Also, our previous report showed that toxin A mediates TNFα expression via NF-κB activation (19). Colonic tissues from C. difficile-infected mice and ileal tissues of toxin A-treated mice had increased expression of phosphorylated NF-κB (19). Here we detected NF-κB phosphorylation in hamster cecum using immunohistochemistry. Infection with all C. difficile strains (VPI10463, ribotype 017, 027, and 078) led to a stronger NF-κB phosphorylation in the cecal mucosa than those of uninfected hamsters (shown in brown, Fig. 5, A–E). Live but not heated S.b substantially reduced NF-κB phosphorylation signal in the cecal mucosa of C. difficile-infected hamsters (Fig. 5, A–D). The basal level of phosphorylated NF-κB signal in the cecal mucosa of uninfected hamsters was very low (Fig. 5E). Quantitative assessment of phosphorylated NF-κB signal was shown in Fig. 5F.
Fig. 5.
S. boulardii reduced cecal phosphorylated NF-κB expression in hamsters infected with multiple C. difficile strains. A–D: phosphorylated NF-κB expression was heavily stained brown in the cecal mucosa of C. difficile-infected hamsters. Live S.b but not heated S.b reduced phosphorylated NF-κB expression in the cecal mucosa of infected hamsters, C. difficile strain VPI10463 and ribotypes 017, 027, and 078, respectively. E: cecal phosphorylated NF-κB expression in uninfected control hamsters. Magnification ×100. Black bars indicate 200 μm. F: quantification of phosphorylated NK-κB signal intensity.
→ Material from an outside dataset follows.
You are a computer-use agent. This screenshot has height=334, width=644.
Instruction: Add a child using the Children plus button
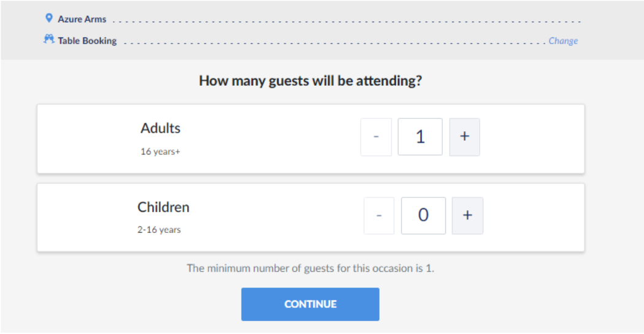467,216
C. difficile toxins A and B cause apoptosis in intestinal tissues (19). We used TUNEL assay to detect apoptosis in cecal tissues as previously described (19). Infection of hamsters with all C. difficile strains (VPI10463, ribotype 017, 027, and 078) led to a small number of apoptotic cells in the cecal mucosa as shown by the intense brown spots (Fig. 6, A–D). Live or heated S.b did not alter the number of apoptotic cells in the cecal mucosa of C. difficile-infected hamsters (Fig. 6, A–D). The apoptotic cells in the cecal mucosa of uninfected hamsters were almost undetectable (Fig. 6E).
Fig. 6.
S. boulardii did not alter apoptosis in cecal mucosa caused by multiple C. difficile strains. A: apoptosis is absent in uninfected control hamsters. B–E: apoptotic cells are stained in intense brown spots in the cecal mucosa of C. difficile-infected hamsters. TUNEL staining shows that live and heated S.b did not alter the mild apoptosis in the cecal mucosa of infected hamsters, C. difficile strain VPI10463 and ribotypes 017, 027, and 078, respectively. Magnification ×200. Black bars indicate 200 μm.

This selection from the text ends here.